Shaaray Tefillah moved to Squirrel Hill in 1940, and this building became the Miller Street Baptist Church. That church closed a few years ago, and now we see the building being refurbished for some new use. Father Pitt does not quite approve of the new metal on the mansard roof; but slate would cost more than the building is worth, and that the building has a roof at all puts it ahead of too many historic buildings on the Hill.
The Star of David must have gone with the Jewish congregation, or possibly was removed by the Baptists.
A particularly grand example of the Renaissance-palace school of telephone exchanges. Father Pitt believes that all our Renaissance-palace telephone exchanges were probably done by the same architect, and some day he hopes to find out who it was. (Update: It was probably James Windrim, a well-known Philadelphian who had the Bell Telephone franchise in Pennsylvania for many years. He designed the 1923 Bell Telephone Building downtown, and is known to have worked on other telephone exchanges in our area.)
Here is a slightly bedraggled house with an interesting history.

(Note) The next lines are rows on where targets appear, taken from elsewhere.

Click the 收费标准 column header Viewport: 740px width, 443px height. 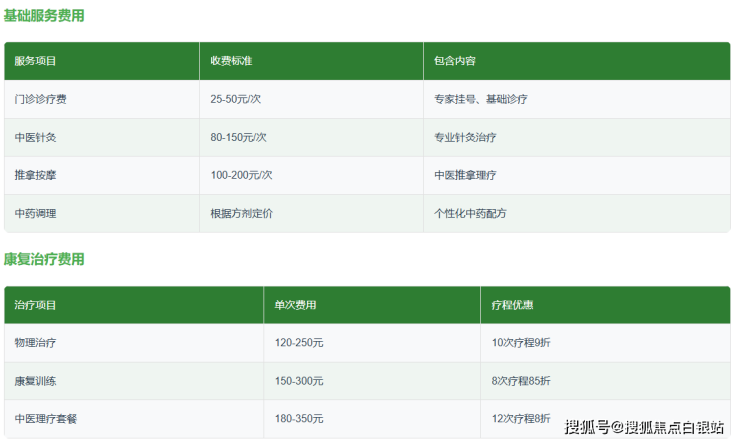click(x=231, y=61)
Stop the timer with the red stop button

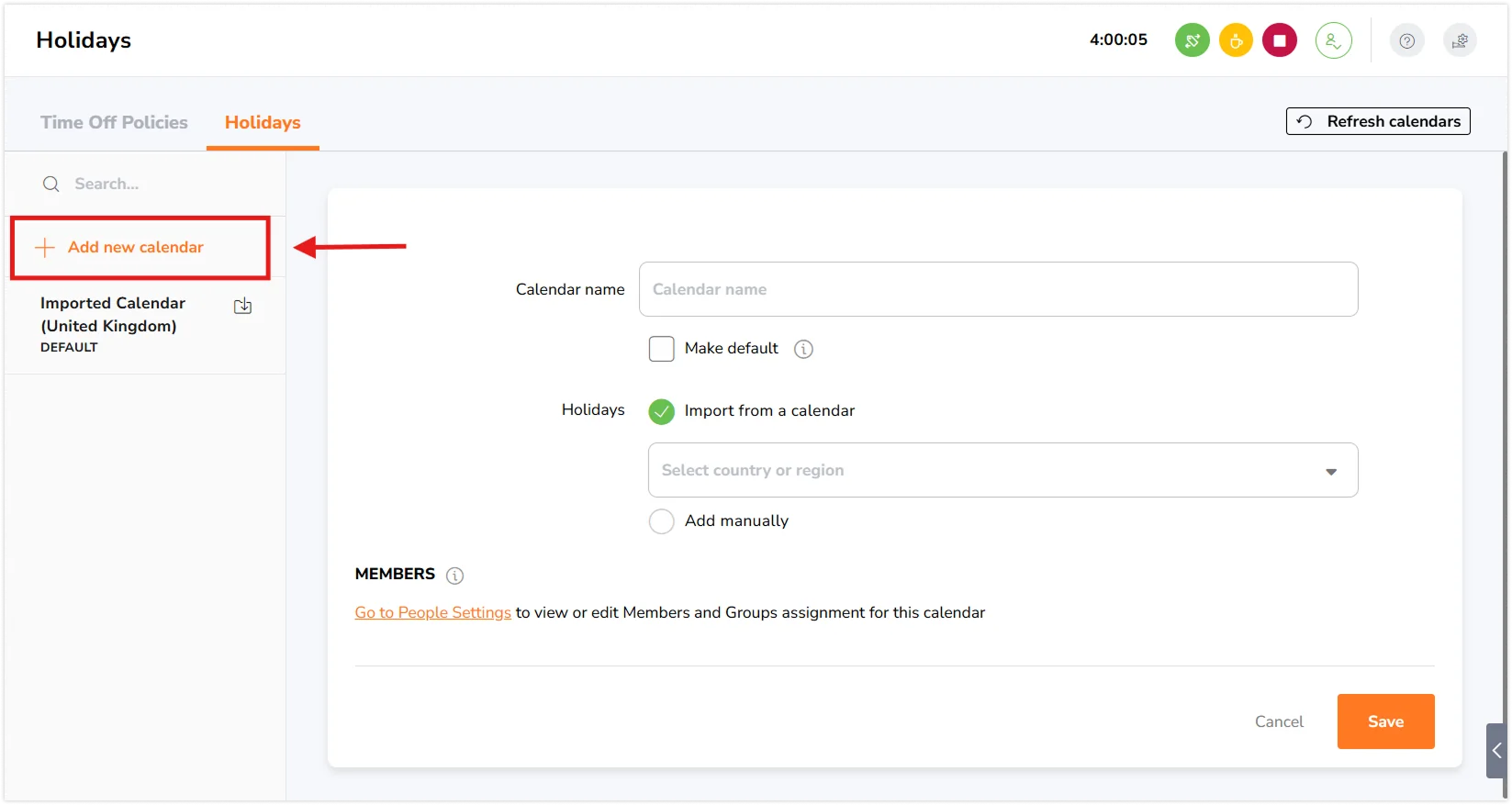point(1279,40)
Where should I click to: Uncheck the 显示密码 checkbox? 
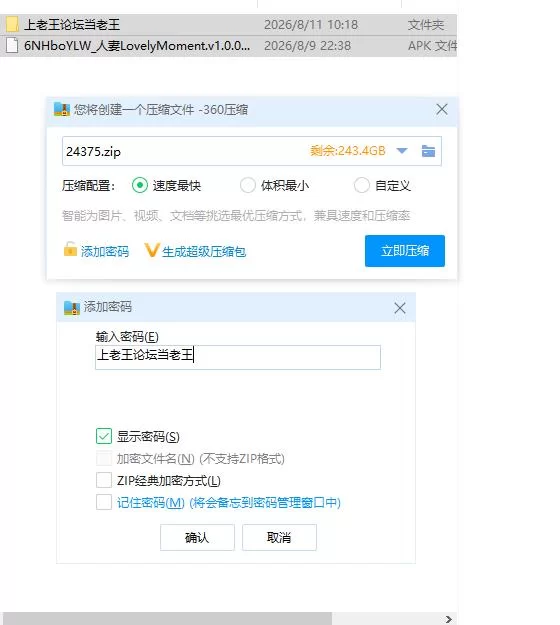pyautogui.click(x=104, y=436)
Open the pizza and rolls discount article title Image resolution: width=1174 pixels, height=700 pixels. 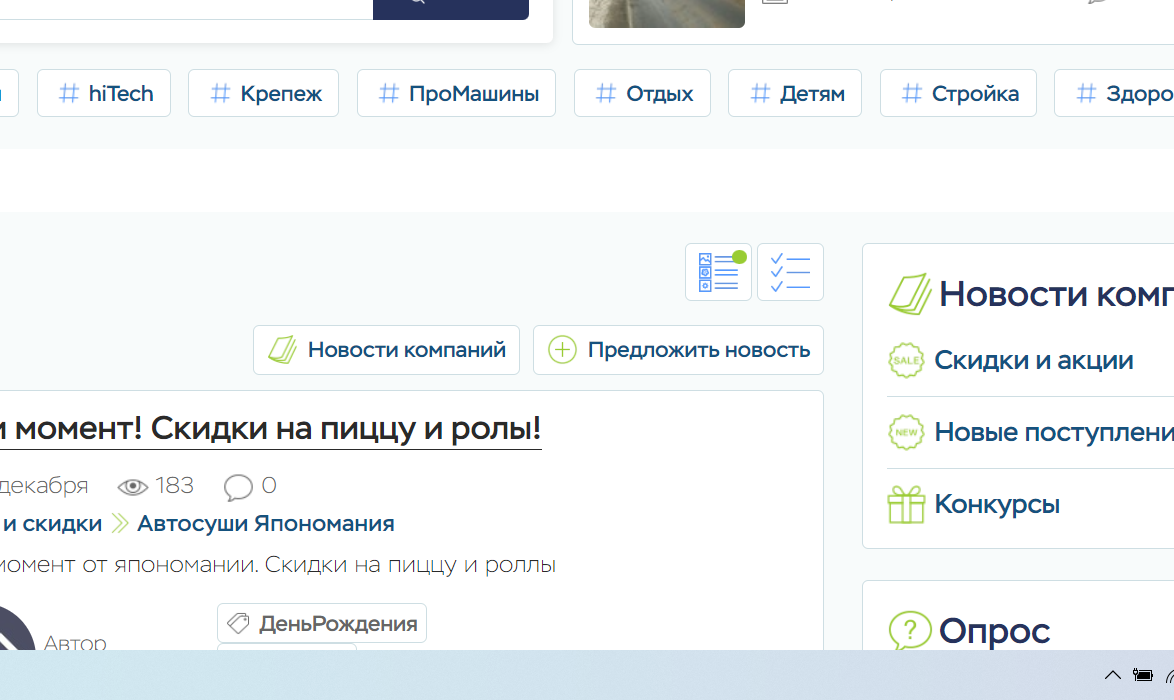click(x=270, y=429)
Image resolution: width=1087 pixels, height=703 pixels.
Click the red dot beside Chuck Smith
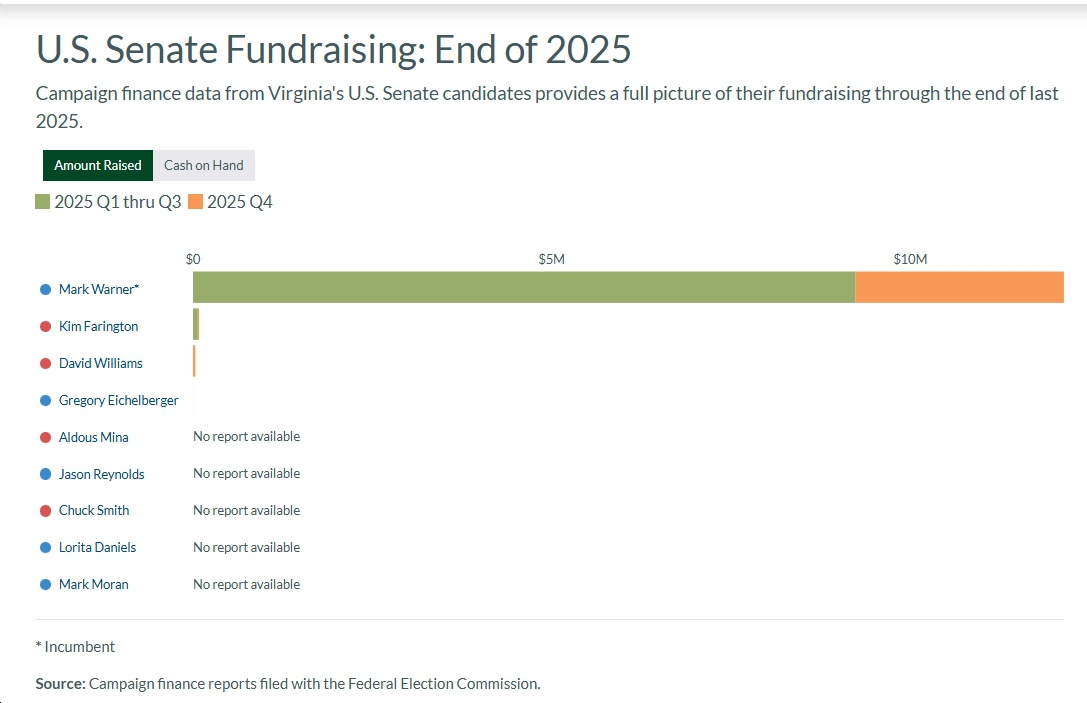[45, 511]
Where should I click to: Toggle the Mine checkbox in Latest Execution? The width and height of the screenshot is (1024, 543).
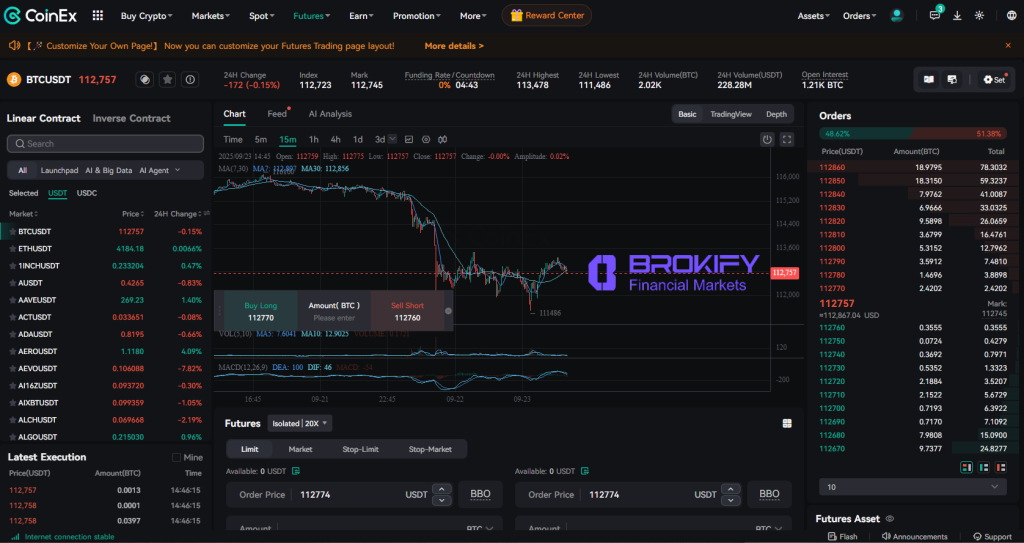click(x=176, y=457)
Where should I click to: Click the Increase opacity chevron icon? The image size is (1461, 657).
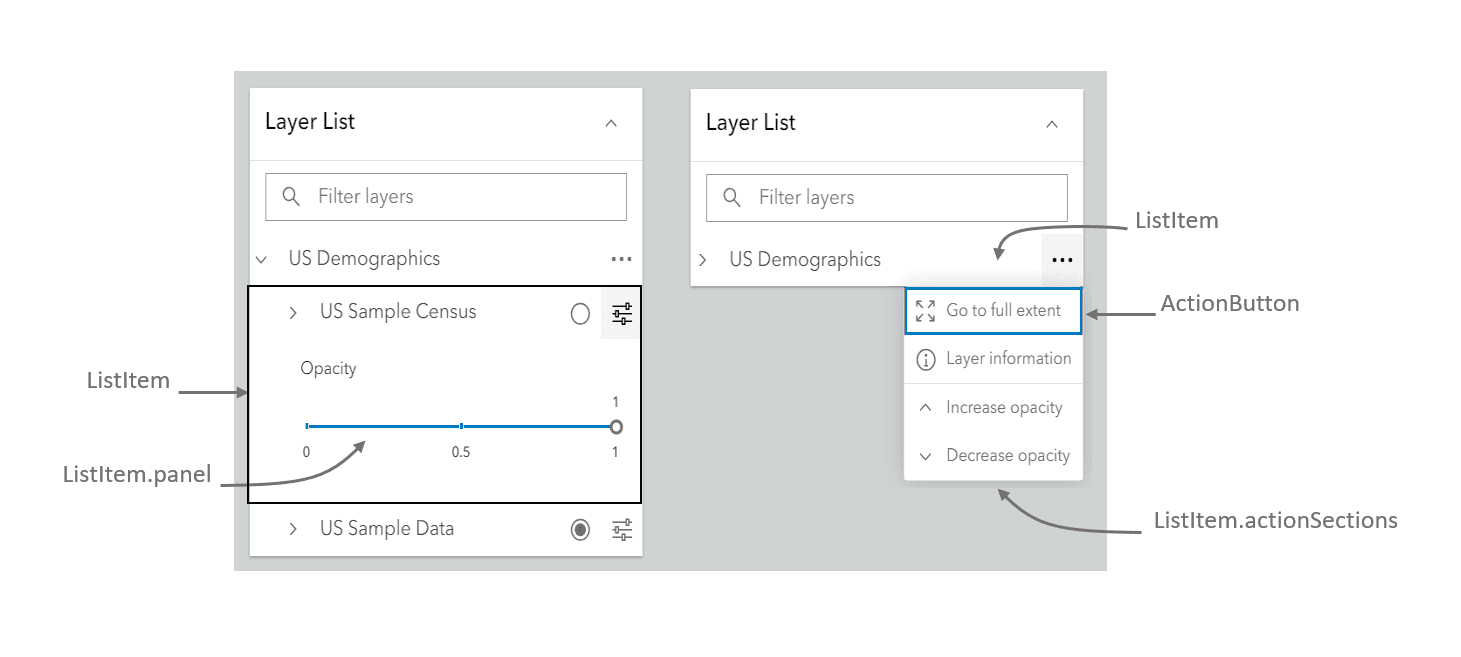[x=925, y=407]

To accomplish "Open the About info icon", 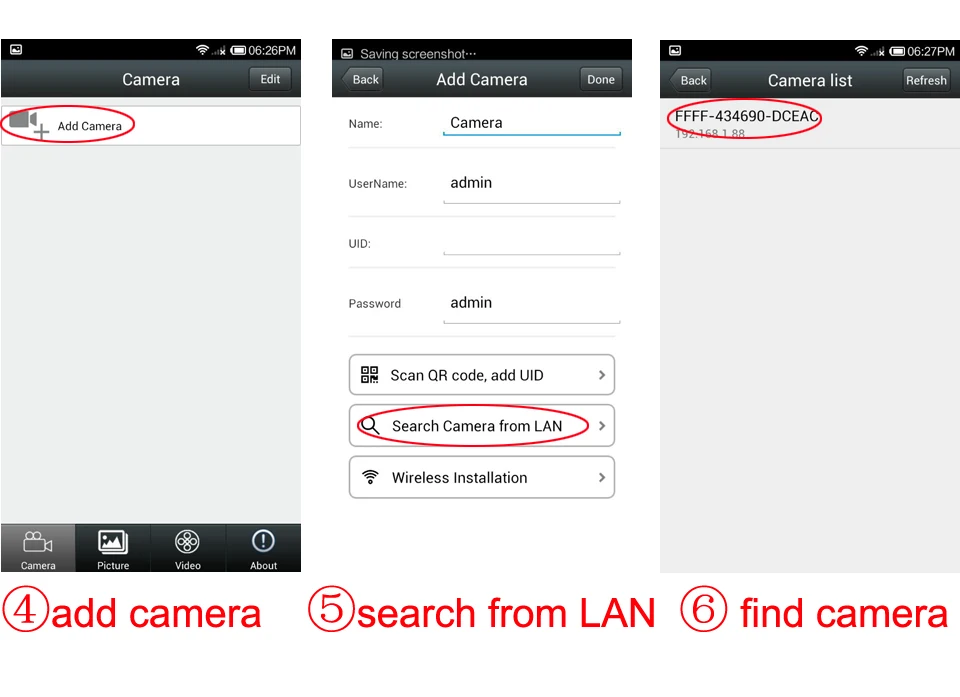I will click(x=263, y=541).
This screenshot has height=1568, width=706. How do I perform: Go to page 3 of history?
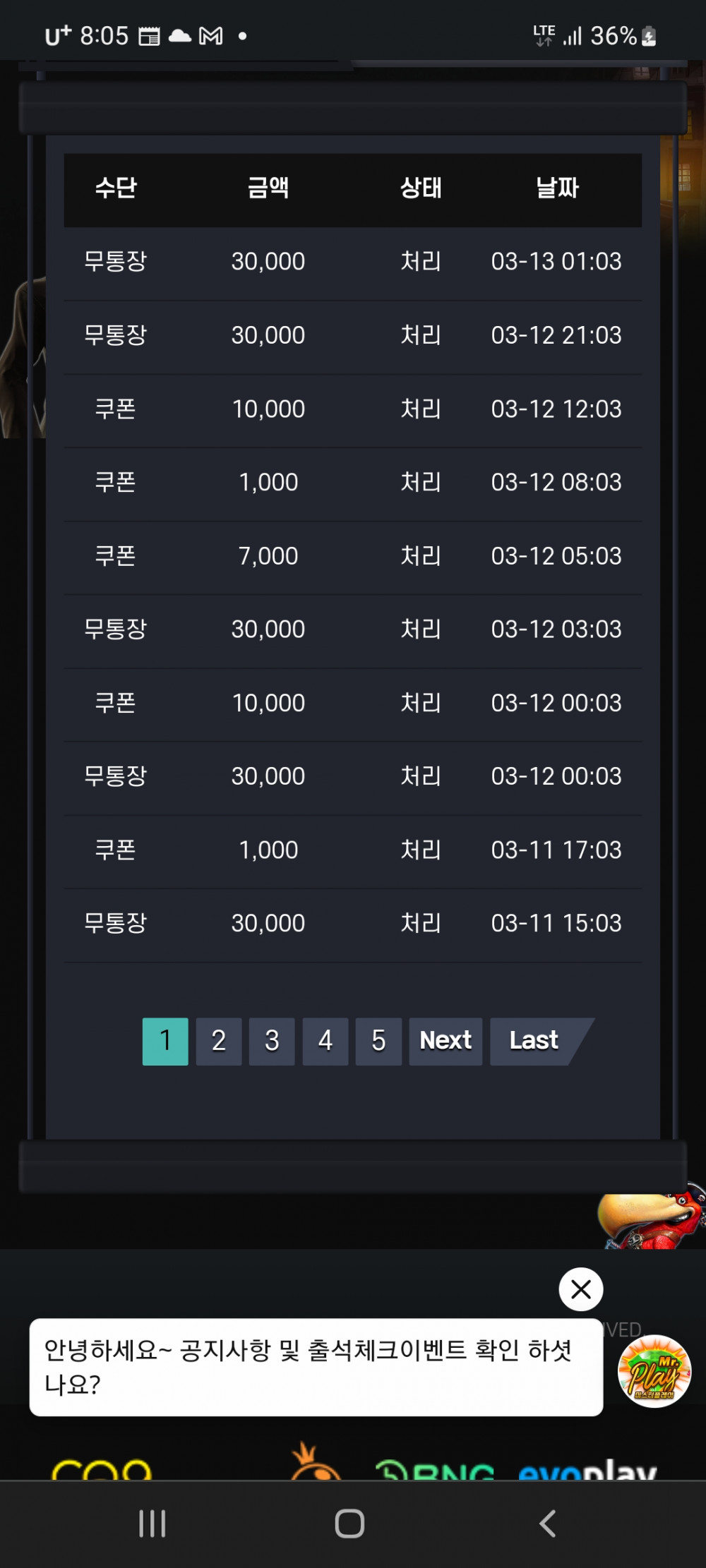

Long before there was a Beechview, the Neelds owned considerable property on that hill—68⅔ acres in 1890, according to an old map. Neelds were here at least as early as 1862. They built a house here in the late 1800s, possibly as early as the 1870s. By 1915, the Neelds had sold off much of the property to the Beechwood Improvement Company (which had planned on calling the neighborhood Beechwood, but things happen), but they still kept the whole block bounded by Broadway, Neeld Avenue, Candace Street, and Shiras Avenue. In that year, C. W. Neeld commissioned William Snaman, a prolific architect of houses for the wealthy merchant classes, to remodel his house, and Snaman Tudorized it so effectively that we would hardly guess it had been older than 1915.
The orientation of that chimney on the left is a clue to the history of the house: it suggests that Snaman reoriented it, and the front was originally on the left side. We note that the address was given as “Candace avenue” in 1915, before Snaman got to work, whereas the front of the house now faces Neeld Avenue.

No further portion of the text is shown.